Those functions let you know which and how many disk block from a relation are
in the page cache of the operating system. It can provide the result as a VarBit
and can be stored in a table. Then using this table, it is possible to restore
the page cache state for each block of the relation, even in another server,
thanks to Streaming Replication.
Other functions are used to set a *POSIX_FADVISE* flag on the entire relation
(each segment). The more usefull are probably *WILLNEED* and *DONTNEED* which
push and pop blocks of each segments of a relation from page cache,
respectively.
Each functions are call with at least a table name or an index name (or oid)
as a parameter and walk each segment of the relation.
DOWNLOAD
========
You can grab the latest code with git::
git clone git://git.postgresql.org/git/pgfincore.git
or
git://github.com/klando/pgfincore.git
And the project is on pgfoundry : http://pgfoundry.org/projects/pgfincore
INSTALL
=======
From source code::
make clean
make
su
make install
For PostgreSQL >= 9.1, log in your database and::
mydb=# CREATE EXTENSION pgfincore;
For other release, create the functions from the sql script (it should be in
your contrib directory)::
psql mydb -f pgfincore.sql
PgFincore is also shipped with Debian scripts to build your own package::
aptitude install debhelper postgresql-server-dev-all postgresql-server-dev-9.1
# or postgresql-server-dev-8.4|postgresql-server-dev-9.0
make deb
dpkg -i ../postgresql-9.1-pgfincore_1.1.1-1_amd64.deb
PgFincore is packaged for *RPM* at http://yum.postgresql.org/
PgFincore is packaged for *debian* at http://pgapt.debian.net/
EXAMPLES
========
Here are some examples of usage.
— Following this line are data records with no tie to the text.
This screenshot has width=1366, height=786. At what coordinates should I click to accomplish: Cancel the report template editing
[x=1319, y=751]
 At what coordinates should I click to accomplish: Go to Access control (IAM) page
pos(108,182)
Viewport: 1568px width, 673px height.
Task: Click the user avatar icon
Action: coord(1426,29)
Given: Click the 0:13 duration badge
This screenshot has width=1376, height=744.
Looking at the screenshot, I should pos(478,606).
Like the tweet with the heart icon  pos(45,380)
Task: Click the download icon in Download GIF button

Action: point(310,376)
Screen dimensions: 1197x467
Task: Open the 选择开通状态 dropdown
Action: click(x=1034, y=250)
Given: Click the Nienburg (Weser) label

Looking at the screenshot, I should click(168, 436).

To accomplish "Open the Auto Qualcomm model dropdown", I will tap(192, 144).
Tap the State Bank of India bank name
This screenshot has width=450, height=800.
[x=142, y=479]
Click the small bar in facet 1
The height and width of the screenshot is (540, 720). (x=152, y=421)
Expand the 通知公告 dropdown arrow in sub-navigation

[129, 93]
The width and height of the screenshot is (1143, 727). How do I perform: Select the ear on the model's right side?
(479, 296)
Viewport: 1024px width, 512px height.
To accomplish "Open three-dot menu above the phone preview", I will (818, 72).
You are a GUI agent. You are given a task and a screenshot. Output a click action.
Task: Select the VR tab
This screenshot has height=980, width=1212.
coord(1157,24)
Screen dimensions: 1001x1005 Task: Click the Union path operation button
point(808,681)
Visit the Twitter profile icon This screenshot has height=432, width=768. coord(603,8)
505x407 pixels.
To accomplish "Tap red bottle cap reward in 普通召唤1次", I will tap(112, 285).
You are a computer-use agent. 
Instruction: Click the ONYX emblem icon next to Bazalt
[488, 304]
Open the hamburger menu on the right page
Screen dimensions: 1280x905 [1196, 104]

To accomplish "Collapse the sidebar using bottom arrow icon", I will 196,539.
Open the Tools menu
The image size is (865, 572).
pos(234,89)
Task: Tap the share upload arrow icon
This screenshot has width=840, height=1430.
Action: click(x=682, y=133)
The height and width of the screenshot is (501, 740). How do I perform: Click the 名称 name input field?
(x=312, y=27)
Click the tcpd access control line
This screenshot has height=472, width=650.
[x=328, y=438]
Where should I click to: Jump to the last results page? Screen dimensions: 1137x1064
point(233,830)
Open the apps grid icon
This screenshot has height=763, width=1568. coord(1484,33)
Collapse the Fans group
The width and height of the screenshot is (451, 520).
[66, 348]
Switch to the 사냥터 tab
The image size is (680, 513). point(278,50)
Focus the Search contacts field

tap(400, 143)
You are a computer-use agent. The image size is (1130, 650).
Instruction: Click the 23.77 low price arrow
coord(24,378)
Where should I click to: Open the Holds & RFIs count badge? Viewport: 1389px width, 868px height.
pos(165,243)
If you want more details go to Documentation_
Get current state of a relation
-------------------------------
May be useful::
cedric=# select * from pgfincore('pgbench_accounts');
relpath | segment | os_page_size | rel_os_pages | pages_mem | group_mem | os_pages_free | databit
--------------------+---------+--------------+--------------+-----------+-----------+---------------+---------
base/11874/16447 | 0 | 4096 | 262144 | 262144 | 1 | 81016 |
base/11874/16447.1 | 1 | 4096 | 65726 | 65726 | 1 | 81016 |
(2 rows)
Time: 31.563 ms
Load a table or an index in OS Page Buffer
------------------------------------------
You may want to try to keep a table or an index into the OS Page Cache, or
preload a table before your well know big query is executed (reducing the query
time).
To do so, just execute the following query::
cedric=# select * from pgfadvise_willneed('pgbench_accounts');
relpath | os_page_size | rel_os_pages | os_pages_free
--------------------+--------------+--------------+---------------
base/11874/16447 | 4096 | 262144 | 169138
base/11874/16447.1 | 4096 | 65726 | 103352
(2 rows)
Time: 4462,936 ms
* The column *os_page_size* report that page size is 4KB.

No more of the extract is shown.